# Task statement
Reproduce the rows from the line containing "Click the default" down through the line containing "click(x=616, y=304)", renaming every "icon" to "symbol" and leaving all else unchanged.

--- START ---

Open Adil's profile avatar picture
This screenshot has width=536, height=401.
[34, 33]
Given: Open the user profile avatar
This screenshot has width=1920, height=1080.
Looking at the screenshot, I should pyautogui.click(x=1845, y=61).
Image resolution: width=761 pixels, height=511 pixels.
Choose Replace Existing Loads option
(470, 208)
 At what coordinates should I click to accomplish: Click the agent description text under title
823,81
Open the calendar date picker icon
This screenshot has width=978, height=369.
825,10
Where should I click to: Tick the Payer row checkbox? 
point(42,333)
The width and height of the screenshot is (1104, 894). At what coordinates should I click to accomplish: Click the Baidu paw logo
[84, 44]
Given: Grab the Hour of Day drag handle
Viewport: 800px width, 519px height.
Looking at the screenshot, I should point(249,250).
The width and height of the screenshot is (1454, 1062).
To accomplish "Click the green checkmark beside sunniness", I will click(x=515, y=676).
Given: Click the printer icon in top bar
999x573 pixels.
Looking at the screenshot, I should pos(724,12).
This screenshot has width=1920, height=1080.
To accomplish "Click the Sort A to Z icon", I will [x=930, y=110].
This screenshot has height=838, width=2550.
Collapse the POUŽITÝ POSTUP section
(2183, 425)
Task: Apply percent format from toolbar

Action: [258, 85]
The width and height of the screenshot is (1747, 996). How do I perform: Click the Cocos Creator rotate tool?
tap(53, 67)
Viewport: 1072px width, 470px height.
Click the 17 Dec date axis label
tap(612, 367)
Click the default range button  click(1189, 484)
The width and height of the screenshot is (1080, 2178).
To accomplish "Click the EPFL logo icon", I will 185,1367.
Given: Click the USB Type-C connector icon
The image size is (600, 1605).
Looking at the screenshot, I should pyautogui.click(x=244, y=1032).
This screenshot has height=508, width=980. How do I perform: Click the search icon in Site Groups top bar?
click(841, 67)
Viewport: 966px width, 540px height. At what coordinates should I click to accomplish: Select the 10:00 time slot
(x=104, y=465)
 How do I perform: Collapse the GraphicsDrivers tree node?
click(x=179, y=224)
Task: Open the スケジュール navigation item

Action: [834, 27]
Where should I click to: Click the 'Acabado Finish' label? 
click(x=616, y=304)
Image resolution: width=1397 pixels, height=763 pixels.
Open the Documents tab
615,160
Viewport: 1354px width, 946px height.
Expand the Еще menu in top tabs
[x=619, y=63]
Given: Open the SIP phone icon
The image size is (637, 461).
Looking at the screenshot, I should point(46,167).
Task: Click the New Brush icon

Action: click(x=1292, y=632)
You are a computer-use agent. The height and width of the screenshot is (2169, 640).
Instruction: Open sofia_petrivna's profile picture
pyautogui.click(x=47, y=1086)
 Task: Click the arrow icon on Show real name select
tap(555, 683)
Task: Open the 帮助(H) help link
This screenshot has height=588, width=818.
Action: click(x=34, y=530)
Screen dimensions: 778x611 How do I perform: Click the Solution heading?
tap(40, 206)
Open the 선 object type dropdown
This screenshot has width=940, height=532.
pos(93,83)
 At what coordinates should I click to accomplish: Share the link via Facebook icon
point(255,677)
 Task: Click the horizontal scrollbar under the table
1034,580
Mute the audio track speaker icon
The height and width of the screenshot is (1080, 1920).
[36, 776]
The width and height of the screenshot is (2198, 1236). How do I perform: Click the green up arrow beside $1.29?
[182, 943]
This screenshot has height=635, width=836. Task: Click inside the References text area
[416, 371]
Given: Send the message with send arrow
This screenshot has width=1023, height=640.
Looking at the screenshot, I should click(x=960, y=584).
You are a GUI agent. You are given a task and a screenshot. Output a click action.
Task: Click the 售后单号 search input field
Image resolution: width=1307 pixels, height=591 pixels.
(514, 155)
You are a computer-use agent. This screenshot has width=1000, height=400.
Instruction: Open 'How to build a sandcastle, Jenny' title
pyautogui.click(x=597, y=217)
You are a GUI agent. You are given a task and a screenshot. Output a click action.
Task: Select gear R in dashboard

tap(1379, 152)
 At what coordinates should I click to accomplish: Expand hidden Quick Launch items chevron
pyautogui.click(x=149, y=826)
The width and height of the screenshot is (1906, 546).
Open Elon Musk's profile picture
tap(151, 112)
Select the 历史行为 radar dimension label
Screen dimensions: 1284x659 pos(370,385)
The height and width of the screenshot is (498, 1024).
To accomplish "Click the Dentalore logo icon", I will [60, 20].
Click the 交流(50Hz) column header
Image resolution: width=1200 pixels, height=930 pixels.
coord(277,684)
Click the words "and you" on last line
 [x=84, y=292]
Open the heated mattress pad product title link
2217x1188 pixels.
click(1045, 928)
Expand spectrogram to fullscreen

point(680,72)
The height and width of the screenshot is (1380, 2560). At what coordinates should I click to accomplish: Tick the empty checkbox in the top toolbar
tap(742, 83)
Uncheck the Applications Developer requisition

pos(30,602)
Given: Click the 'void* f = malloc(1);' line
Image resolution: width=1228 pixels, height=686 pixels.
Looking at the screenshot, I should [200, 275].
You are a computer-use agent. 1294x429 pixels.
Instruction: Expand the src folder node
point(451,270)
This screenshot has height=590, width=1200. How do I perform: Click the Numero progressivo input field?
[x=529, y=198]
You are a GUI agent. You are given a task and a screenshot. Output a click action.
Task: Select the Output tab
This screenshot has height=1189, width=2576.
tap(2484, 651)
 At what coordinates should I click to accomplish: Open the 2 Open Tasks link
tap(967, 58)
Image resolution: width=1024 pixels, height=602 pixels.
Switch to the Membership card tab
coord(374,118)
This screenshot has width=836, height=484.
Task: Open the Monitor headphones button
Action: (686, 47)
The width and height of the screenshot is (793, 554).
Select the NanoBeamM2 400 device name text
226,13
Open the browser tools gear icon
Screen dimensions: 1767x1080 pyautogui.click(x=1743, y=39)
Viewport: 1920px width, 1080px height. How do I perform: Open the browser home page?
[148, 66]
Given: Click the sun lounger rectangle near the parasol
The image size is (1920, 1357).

--- END ---

# Result of this task
Click the default range button  click(1189, 484)
The width and height of the screenshot is (1080, 2178).
To accomplish "Click the EPFL logo symbol", I will 185,1367.
Given: Click the USB Type-C connector symbol
The image size is (600, 1605).
Looking at the screenshot, I should pyautogui.click(x=244, y=1032).
This screenshot has height=508, width=980. How do I perform: Click the search symbol in Site Groups top bar?
click(841, 67)
Viewport: 966px width, 540px height. At what coordinates should I click to accomplish: Select the 10:00 time slot
(x=104, y=465)
 How do I perform: Collapse the GraphicsDrivers tree node?
click(x=179, y=224)
Task: Open the スケジュール navigation item

Action: [834, 27]
Where should I click to: Click the 'Acabado Finish' label? 
click(x=616, y=304)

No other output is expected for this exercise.